In this article we take a look at what Chinese restrictions on rare earth elements could mean for the rare earths market.

Three steps to (trade) war

Last Friday, citing security risks to the US due to the danger of Huawei’s 5G network being used for espionage, President Trump signed an order that restricts Huawei and its competitor, ZTE Corp., from selling equipment in the US. American chipmakers like Intel Corp and Qualcomm Inc have confirmed they won’t supply software and components to Huawei until further notice.

Then on Sunday, Reuters reported that Google’s parent company Alphabet has suspended all business with Huawei that requires transfer of hardware, software and technical services except those available publicly via open source licensing. That’s a big deal. It means that the tech giant will no longer have access to updates to Google’s Android operating system, thus hobbling its business outside of China, where Huawei does about half of its smart phone sales.
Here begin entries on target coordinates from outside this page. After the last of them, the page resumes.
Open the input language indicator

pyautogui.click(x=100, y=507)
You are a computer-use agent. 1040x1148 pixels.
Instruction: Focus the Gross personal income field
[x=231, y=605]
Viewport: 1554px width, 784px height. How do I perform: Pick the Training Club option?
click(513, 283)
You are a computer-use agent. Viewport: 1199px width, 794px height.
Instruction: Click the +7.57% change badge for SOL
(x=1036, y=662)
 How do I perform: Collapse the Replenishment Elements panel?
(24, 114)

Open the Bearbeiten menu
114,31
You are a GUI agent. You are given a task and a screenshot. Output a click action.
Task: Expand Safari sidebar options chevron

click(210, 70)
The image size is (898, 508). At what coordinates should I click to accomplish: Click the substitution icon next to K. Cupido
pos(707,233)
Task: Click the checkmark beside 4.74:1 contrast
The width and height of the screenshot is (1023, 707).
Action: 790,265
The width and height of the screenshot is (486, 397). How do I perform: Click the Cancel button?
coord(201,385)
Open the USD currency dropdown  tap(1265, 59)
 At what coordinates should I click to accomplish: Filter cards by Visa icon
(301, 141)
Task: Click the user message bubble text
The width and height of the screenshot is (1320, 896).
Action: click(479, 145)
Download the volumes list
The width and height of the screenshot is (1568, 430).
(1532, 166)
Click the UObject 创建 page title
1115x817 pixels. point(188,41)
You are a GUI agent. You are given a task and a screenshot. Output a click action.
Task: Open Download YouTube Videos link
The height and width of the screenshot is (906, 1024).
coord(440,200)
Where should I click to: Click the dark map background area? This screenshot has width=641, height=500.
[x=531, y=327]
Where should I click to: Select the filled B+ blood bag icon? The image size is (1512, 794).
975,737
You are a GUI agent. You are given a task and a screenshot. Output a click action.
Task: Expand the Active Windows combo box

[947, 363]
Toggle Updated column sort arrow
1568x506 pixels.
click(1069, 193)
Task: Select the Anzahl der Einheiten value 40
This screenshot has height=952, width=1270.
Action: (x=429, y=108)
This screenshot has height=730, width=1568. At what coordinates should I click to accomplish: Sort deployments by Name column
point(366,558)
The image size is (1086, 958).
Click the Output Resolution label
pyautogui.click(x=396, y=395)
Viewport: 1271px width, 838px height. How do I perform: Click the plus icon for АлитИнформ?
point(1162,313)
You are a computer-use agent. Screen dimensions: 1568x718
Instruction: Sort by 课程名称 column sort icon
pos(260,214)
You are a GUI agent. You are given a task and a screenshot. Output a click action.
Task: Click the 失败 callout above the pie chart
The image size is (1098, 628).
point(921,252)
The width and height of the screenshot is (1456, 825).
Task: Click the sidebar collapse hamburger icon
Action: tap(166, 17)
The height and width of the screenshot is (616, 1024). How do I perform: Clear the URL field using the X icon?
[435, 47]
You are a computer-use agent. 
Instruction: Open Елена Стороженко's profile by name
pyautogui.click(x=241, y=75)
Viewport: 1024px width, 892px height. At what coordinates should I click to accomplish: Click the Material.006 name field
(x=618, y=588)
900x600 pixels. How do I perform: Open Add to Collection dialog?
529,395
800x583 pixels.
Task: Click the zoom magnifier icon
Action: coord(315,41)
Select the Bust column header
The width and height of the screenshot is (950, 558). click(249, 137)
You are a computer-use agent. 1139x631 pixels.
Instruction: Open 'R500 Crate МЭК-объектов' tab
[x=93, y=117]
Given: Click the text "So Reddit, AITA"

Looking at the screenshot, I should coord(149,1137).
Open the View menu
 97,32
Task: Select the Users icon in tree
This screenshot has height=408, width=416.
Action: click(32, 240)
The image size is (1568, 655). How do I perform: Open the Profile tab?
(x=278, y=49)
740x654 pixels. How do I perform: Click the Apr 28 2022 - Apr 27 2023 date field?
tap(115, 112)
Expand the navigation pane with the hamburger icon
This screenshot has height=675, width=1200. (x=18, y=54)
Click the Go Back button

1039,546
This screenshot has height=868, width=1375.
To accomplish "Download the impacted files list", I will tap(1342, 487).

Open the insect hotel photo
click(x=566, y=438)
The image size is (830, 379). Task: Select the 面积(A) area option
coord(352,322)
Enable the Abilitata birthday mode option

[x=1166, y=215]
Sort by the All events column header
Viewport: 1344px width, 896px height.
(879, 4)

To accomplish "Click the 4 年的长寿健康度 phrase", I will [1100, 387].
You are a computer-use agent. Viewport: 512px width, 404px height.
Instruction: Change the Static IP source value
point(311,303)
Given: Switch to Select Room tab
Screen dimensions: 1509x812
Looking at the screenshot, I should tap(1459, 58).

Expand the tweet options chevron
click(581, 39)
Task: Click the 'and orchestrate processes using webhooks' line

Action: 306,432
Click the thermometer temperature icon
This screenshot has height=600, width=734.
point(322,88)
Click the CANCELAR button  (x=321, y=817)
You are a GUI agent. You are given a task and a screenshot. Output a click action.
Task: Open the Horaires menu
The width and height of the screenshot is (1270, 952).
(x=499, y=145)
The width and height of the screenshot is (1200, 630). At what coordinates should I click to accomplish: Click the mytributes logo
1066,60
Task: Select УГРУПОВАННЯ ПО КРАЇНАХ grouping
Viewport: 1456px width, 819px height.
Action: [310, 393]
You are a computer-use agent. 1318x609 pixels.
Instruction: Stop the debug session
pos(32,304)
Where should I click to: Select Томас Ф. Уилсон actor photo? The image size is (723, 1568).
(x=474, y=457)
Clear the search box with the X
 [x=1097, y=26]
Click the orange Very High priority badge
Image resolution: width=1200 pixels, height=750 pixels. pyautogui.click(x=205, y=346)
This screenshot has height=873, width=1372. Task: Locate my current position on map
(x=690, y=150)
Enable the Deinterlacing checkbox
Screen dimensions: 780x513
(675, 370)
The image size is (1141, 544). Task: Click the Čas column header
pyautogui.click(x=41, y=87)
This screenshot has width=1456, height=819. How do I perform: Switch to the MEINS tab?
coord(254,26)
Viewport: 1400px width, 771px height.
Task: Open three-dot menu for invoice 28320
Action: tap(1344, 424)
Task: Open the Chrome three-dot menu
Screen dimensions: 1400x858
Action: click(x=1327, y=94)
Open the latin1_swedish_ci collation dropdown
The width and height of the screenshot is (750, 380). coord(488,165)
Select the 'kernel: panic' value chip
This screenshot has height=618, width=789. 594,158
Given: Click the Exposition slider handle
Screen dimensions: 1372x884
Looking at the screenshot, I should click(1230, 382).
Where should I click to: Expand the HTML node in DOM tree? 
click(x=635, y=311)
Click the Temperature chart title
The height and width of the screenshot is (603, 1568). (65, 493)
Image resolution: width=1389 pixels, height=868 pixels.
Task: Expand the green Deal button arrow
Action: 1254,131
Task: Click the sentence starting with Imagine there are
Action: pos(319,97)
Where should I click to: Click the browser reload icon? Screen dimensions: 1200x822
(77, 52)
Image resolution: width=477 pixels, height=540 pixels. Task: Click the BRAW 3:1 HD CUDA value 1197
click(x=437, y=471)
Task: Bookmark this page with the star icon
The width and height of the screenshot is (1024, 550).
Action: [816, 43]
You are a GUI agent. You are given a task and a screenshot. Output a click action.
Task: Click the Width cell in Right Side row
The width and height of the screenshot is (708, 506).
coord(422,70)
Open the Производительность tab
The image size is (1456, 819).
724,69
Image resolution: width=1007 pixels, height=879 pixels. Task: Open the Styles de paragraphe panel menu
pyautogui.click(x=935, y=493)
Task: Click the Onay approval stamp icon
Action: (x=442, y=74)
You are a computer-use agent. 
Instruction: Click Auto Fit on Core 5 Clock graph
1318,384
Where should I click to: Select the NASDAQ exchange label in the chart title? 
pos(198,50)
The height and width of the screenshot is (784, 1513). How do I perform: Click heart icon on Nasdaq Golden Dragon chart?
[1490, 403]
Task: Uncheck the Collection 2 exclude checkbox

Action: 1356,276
Most of Google’s products are banned in China. Alphabet’s suspension could delay Huawei’s rollout of 5G (the latest cellular network) services throughout the world, and even kill its ambition to become the world’s leading smart phone brand.

 

 

Just hours after the Trump administration added Huawei to a blacklist that makes it very difficult for the Chinese telecom company to do business with American firms, China’s president Xi Jinping went to a rare earth’s facility in Jiangxi province.

So with China and the United States now into a full-blown trade war, and two of China’s star companies under fire, a likely target is rare earths, the 17 elements in the Periodic Table that are used in dozens of military and industrial applications including electric vehicle motors, wind turbines and missile guidance systems.

Xi’s visit to JL MAG Rare-Earth Co Ltd had an immediate effect on the Chinese rare earths market. Reuters reports the MVIS Global Rare Earth/Strategic Minerals Index, which tracks the shares of 20 producers from 10 countries, including China, Australia and Canada, jumped 6.4% in its biggest one-day gain since October 2011, last Tuesday.

Among the top gainers were JL MAG Rare-Earth Co which soared 10%, Innuvo Technology Co which increased 10%, and Hong Kong-based China Rare Earth Holdings which vaulted 80%.

Beijing said on Monday it would raise tariffs on U.S. rare earth metal ores from 10 percent to 25 percent from June 1, making it less economical to process the material in China. That’s clearly a red herring.

The only US producer of rare earths, currently, is the consortium that purchased the Mountain Pass rare earths mine in California. And their total production, in the scheme of the overall global REE concentrate market, is small. There is an interesting twist here though - one of the three companies in the consortium is Chinese, and that’s where Mountain Pass rare earths concentrate gets shipped, so that it can be further processed into oxides, then transported back to the US for sale to end-users.

Because Beijing as a one-party state has the power to impose an industry-wide quota on rare earth production - something that would never get around anti-trust legislation in a Western country - and the fact that China has a global monopoly on rare-earth production and refining, China can easily spike rare earth prices.

On March 15 the Chinese government attempted to do just that, by restricting the domestic rare earths production quota. Reuters reported the mining output limit for the first half of 2019 was set at 60,000 tonnes, down 18.4% from the first six months of 2018. The smelting and separation quota was set at 57,500 tonnes, 17.9% lower than H1 2018.